Characterization of proliferative, glial and angiogenic responses after a CoCl2 -induced injury of photoreceptor cells in the adult zebrafish retina.

The adult zebrafish is considered a useful model for studying mechanisms involved in tissue growth and regeneration. We have characterized cytotoxic damage to the retina of adult zebrafish caused by the injection of cobalt chloride (CoCl2 ) into the vitreous cavity. The CoCl2 concentration we used primarily caused injury to photoreceptors. We observed the complete disappearance of cones, followed by rods, across the retina surface from 28 to 96 hr after CoCl2 injury.
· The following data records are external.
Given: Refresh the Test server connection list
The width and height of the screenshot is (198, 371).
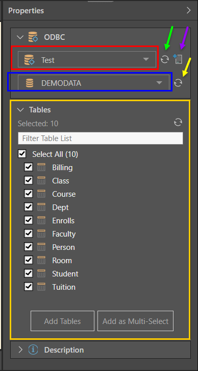Looking at the screenshot, I should click(x=165, y=59).
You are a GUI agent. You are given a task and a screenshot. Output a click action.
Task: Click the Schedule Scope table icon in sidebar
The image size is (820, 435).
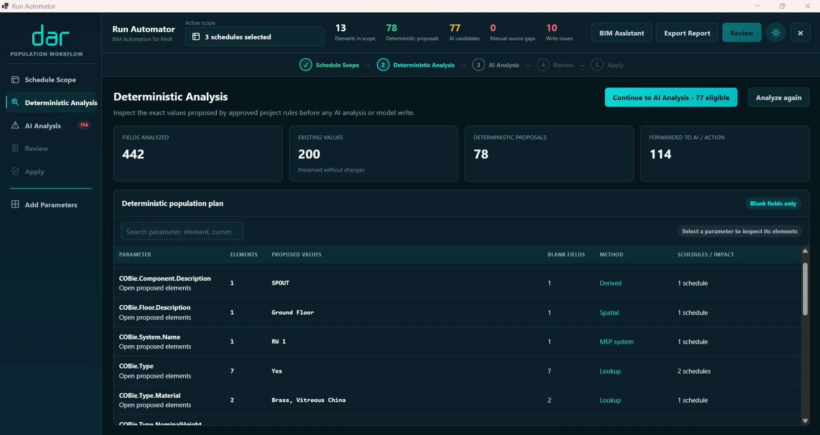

The loss of 30% of bipolar cells was also observed by 50 hr after lesion (hpl). CoCl2 injury provoked a strong induction of the proliferative activity of multipotent Müller glia and derived progenitors. The effect of CoCl2 on retina cells was significantly reduced by treatment with glutamate ionotropic receptor antagonists. Cone photoreceptor regeneration occurred 25 days after injury. Moreover, a single dose of CoCl2 induced vascular damage and regeneration, whereas three injections of CoCl2 administered weekly provoked neovascular-like changes 20 days after injury. CoCl2 injury also caused microglial reactivity in the optic disc, retina periphery and fibre layer. CoCl2 -induced damage enhanced pluripotency and proneural transcription factor gene expression in the mature retina 72 hpl. Tumour necrosis factor alpha, vascular endothelial growth factor (VEGF) and VEGF receptor mRNA levels were also significantly enhanced by 72 hpl. The injury paradigm we have described in this work may be useful for the discovery of signalling molecules and pathways that participate in the regenerative response and it may serve as a model to screen for compounds that could potentially treat aberrant angiogenesis.